Run the application. Clicking the button increments the counter property and the label displays its current value. This happens because the Text of the Label is data-bound to the counter property via the ${counter} expression.

The ${counter} = ${counter} + 1 expression is what increments the value of the counter property. It generates the following TypeScript code this.counter = this.counter + 1.

So far we have used two kinds of actions - Set property and Execute JavaScript code. More info about them and the other action types supported by Radzen is available in the Event handling article.

Get user input

Getting the user input in a page property is another common task in Radzen applications. The component that can do that are: TextBox, Numeric, DropDown et. al.

The following example shows how to store the text the user types in a page property.

First add a page property that will store the text.

  1. Perform steps 1 - 3 from Create property.
  2. Set Name to text and Value to ''. This creates a new page property called text whose value is '' (empty string).

Then add a TextBox component and data-bind its Value property to the text page property that you just created. The Value property of input components (such as the TextBox) is special. It updates the page property it is data-bound to when the user changes the component value (e.g. types something in the TextBox).

  1. Drag a TextBox component and drop it after the page title.
  2. Click the gear icon next to the Value property to ppen the **Property picker **.
  3. Select the text property. This data-bounds the Value of the TextBox to the text property of the page.

Let’s also display what the user typed!

  1. Drag a Button component and drop it after the TextBox.
  2. Set the Text of the Button to Show text.
  3. Add a new handler of the Click event.
  4. Set Type to Show notification.
  5. Set Severity to info and Summary to You entered: ${text}.

Clicking the button displays the value of the text property. Let’s run the application.

Get data from a data source

Getting data from a data source (database or other) and displaying it to your users is another common task. While scaffolding and the New Page wizard facilitate this a lot let’s see what they do under the hood.

Use the Radzen sample data source by following the instructions from the Quickstart

Then invoke a method of the data source and store its result in a page property.

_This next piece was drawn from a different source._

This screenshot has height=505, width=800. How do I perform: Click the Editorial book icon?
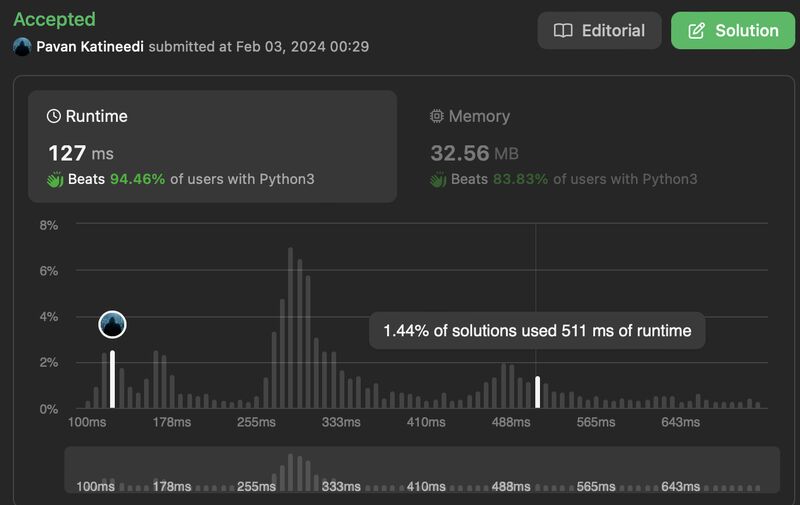[x=563, y=31]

  1. Add a new handler of the page Load event.
  2. Set Type to Invoke data source method, Operation to getOrders.
  3. Handle the Then event with a Set property action. Set Name to orders and Value to ${result.value}. This will store the response of the getOrders data source method (available as the result implicit property) in the orders property. OData services return the actual result inside a value property of the response hence we use ${result.value}.

When the page loads it will invoke the getOrders method and then set the orders property to the response.

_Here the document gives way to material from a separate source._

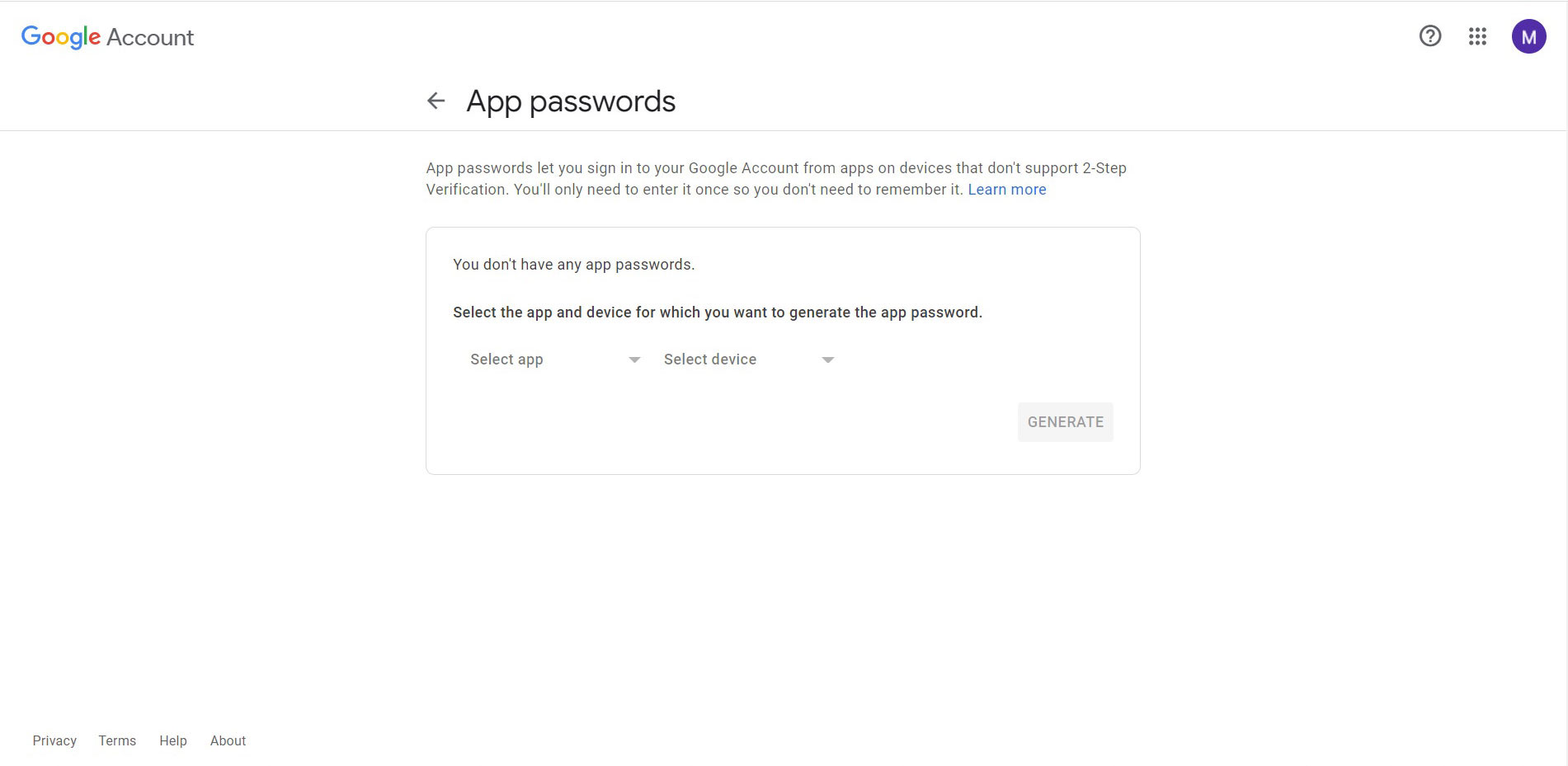Click the App passwords page heading
Image resolution: width=1568 pixels, height=766 pixels.
click(571, 101)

Let’s show the orders in a DataGrid component.

  1. Drag a DataGrid component from the toolbox.
  2. Set its Data property to orders. This data-binds the Data property of the DataGrid to the orders page property - if the latter changes the DataGrid will update accordingly.
  3. Find the Columns property of the DataGrid. Click the Autogenerate button to generate a column for every property of the Order entity.

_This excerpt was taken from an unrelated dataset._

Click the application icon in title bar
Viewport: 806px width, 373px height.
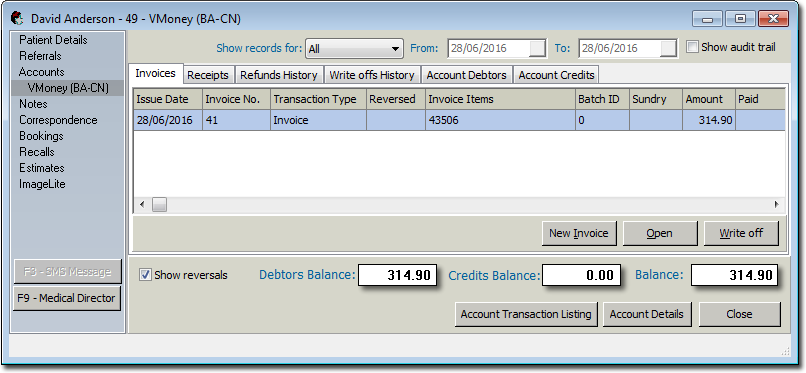(17, 18)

When you run the application you should see a DataGrid showing all orders.

Since showing data in a DataGrid is a very common requirement Radzen offers a few shortcuts:

  • The New Page wizard has a CRUD template. It creates a three pages - one displays data in a DataGrid, one is for inserting new data items and one for editing existing ones.
  • Scaffolding allows Radzen Professional and Enterprise users to create a working CRUD application for an entire database.
  • Finally the Data property editor of the DataGrid allows you to quickly specify the data-source method that provides the data items.